**PASSAGE FOR REVIEW**
Methodology and expected theoretical results
The research will proceed in two main stages: theoretical development and experimental validation.
Theoretical development: F-transform on graphs
Let G=(V, E, w) be a weighted graph. Let a function f: V \to \mathbb{R} represent a signal on the vertices (e.g., activation levels). 1. Fuzzy partition of a graph: First, we must define a fuzzy partition of the vertex set V. We will define a set of fuzzy sets \{A_1, \ldots, A_n\} on V that are “localized” on the graph. A natural approach is to define them based on graph clustering or community detection, where each fuzzy set represents a brain network or functional module. We will establish the formal conditions these fuzzy sets must satisfy to be considered a valid fuzzy partition. 2. Direct and inverse transforms: The direct F-transform will map the function f to a vector of components [F_1, \ldots, F_n], where each component F_k represents the average value of f over the fuzzy region A_k. The inverse F-transform will reconstruct an approximation \hat{f} of the original function from these components. 3. Main theoretical result: The key result will be a theorem that bounds the reconstruction error \|f - \hat{f}\| based on properties of the function f (e.g., its smoothness over the graph, measured by the graph Laplacian) and the fuzzy partition (e.g., the “size” of the fuzzy regions).
Methodology: The F-Conv layer
The F-Conv layer will replace the standard spectral or spatial convolution in a GCN. The “filters” of this layer will be the basis functions of the fuzzy partition. The output of the layer will be the F-transform components, which can be passed to subsequent layers. Because the basis functions are predefined and interpretable (e.g., as “the visual network” or “the default mode network”), the weights learned by the network will directly indicate the importance of these specific brain networks for the classification task.

**ENTRIES PROVIDED**

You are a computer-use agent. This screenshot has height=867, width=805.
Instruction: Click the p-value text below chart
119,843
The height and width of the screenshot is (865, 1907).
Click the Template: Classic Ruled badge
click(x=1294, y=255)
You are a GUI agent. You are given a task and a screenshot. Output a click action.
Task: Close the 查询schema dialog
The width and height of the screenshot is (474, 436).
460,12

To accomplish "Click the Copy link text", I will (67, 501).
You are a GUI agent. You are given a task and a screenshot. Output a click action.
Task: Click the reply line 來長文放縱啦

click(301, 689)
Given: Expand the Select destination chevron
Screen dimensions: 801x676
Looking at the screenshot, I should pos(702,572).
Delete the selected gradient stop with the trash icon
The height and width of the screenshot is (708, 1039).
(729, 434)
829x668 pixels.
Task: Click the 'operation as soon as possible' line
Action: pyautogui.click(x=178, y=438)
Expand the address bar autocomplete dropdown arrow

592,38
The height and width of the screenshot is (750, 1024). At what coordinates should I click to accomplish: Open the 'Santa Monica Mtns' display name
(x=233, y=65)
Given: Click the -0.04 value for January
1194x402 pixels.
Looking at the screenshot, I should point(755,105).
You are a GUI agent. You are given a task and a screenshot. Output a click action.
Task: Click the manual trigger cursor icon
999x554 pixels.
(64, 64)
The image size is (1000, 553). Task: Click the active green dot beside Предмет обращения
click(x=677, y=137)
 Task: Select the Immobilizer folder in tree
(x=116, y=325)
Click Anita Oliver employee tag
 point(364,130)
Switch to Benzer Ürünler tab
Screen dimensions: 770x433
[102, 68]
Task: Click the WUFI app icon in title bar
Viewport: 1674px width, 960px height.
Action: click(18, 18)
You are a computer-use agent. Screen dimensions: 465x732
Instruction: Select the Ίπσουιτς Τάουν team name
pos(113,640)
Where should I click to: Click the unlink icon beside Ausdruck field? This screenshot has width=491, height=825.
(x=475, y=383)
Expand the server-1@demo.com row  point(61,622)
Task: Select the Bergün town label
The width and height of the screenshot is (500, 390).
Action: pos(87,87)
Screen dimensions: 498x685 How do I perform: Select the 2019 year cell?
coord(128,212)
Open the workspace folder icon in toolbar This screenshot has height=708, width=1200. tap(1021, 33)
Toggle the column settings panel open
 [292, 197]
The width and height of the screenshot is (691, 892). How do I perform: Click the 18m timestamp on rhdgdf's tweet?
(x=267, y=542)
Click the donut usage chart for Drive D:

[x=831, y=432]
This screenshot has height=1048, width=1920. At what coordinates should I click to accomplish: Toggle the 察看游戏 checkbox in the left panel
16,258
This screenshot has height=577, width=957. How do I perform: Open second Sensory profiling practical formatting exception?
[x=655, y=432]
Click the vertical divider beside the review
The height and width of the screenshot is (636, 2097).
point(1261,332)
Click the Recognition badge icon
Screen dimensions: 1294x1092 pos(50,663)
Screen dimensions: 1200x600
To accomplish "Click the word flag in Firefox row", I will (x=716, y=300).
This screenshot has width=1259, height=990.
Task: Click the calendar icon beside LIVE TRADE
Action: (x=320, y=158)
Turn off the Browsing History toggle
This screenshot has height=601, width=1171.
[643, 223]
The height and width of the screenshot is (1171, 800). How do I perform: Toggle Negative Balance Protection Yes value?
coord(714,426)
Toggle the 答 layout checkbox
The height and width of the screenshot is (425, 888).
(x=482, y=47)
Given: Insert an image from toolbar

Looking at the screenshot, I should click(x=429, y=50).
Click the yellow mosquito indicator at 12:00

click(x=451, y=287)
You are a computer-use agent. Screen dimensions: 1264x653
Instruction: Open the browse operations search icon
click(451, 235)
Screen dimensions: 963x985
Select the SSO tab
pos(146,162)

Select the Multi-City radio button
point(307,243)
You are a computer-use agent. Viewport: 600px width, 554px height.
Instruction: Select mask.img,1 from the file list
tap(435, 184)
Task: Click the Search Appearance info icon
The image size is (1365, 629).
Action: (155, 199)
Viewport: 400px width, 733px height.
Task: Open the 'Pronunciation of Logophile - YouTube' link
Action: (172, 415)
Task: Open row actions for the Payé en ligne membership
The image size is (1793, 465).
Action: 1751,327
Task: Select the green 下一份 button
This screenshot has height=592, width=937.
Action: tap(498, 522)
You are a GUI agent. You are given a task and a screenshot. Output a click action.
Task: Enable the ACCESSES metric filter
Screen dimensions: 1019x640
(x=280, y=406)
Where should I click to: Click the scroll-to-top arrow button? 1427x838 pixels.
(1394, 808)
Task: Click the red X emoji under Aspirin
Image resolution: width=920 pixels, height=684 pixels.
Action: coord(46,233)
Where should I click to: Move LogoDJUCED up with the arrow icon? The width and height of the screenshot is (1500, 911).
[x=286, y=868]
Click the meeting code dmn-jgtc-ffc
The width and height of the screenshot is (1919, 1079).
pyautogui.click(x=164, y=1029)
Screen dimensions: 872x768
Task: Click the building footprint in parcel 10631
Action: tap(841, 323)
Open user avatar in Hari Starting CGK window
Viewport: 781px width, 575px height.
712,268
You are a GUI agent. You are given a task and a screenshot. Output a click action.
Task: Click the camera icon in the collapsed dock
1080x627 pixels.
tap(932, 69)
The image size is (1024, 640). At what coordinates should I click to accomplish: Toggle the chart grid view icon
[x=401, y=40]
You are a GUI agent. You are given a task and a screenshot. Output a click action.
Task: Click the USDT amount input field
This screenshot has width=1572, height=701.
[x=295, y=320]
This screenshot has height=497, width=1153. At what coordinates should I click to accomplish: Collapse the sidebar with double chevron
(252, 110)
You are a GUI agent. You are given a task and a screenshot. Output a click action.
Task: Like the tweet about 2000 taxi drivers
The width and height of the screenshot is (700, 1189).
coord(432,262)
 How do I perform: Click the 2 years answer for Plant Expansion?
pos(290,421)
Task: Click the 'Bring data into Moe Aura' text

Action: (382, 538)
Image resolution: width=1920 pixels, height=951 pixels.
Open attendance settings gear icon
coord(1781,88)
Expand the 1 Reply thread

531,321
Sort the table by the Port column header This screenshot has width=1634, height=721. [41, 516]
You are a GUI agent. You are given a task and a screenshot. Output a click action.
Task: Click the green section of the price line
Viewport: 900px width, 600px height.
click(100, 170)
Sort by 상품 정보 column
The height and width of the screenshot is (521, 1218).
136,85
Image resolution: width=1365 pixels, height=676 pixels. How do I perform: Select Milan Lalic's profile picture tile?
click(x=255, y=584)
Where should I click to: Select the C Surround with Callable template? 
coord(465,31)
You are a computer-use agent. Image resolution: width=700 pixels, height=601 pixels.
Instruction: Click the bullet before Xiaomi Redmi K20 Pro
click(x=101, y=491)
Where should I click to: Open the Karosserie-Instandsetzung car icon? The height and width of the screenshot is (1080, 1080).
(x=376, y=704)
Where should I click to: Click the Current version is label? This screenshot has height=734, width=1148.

**REQUIRED WORK**
Using the methodology passage above, answer each question briefly.
(a) What are the two main stages of the research?
(b) What does each component F_k of the direct F-transform represent?
(c) What will serve as the "filters" of the F-Conv layer?

**TASK ANSWER**
(a) Theoretical development and experimental validation.
(b) The average value of f over the fuzzy region A_k.
(c) The basis functions of the fuzzy partition.